There are some questions going forward about the negative impact of Disneyremoving its content from Netflix in 2019and Disney's larger ownership stake in Hulu due to the Disney-Fox deal, Ives said, but he expects to see the impact more in the latter half of 2018.
"If [CEO Reed] Hastings wakes up at night with a nightmare, it's Iger and Disney," Ives said. "Going into this earnings it needs to be a beat and raise type of outlook. The stock has had a huge run. We still think it's in its fifth or sixth inning."
It's also questionable whether Netflix can sustain subscriber interest at the current pricing level, and Forrester's Nail expects more price increases to come.
While the company doesn't have to have a hit with each show because it's not dependent on advertising, it still has to have enough hits to ensure people will be willing to pay for the service each month.

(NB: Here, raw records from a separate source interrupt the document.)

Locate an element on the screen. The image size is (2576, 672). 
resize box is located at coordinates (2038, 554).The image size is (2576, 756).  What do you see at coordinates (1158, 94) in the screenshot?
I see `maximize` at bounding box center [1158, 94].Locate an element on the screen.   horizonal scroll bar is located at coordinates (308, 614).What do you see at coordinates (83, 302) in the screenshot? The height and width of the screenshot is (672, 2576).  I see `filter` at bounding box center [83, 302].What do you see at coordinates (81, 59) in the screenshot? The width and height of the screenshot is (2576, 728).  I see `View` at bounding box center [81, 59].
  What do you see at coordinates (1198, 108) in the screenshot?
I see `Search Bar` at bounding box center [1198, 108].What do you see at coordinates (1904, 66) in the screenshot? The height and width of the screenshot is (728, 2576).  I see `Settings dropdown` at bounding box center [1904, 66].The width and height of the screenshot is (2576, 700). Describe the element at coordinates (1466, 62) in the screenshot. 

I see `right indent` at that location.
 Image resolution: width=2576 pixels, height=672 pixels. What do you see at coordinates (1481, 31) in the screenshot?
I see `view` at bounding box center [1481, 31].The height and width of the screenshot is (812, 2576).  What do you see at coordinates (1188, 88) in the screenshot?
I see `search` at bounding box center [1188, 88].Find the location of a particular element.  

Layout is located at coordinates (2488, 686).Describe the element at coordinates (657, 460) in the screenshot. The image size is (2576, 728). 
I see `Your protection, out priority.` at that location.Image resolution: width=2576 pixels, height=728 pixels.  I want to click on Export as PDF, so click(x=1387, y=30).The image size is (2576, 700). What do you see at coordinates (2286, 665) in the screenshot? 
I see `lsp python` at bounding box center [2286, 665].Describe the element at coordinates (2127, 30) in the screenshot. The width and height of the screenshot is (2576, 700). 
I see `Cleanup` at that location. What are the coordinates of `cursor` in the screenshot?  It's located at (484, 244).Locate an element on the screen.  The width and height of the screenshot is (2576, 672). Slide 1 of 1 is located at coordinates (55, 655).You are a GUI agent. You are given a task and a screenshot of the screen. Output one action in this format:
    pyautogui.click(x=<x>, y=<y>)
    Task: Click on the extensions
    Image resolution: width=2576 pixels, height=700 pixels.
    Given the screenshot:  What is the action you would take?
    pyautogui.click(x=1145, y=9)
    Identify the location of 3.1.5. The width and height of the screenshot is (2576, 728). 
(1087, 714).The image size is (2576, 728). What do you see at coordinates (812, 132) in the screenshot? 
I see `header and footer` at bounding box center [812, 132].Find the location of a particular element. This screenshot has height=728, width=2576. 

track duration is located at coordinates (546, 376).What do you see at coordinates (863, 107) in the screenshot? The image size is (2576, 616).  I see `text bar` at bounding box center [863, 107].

"They redefine what is good and crap," Nail said. "Their business is no longer defined by, 'Does the show generate a big enough audience for advertisers?' What you and I may think is crap, somebody may watch it and like it. They'll see a $12 charge on their credit card bill, but will that show be enough to pay $12 for Netflix?"
Analysts expect Netflix to post EPS of 41 cents on revenue of $3.28 billion, according to Thomson Reuters.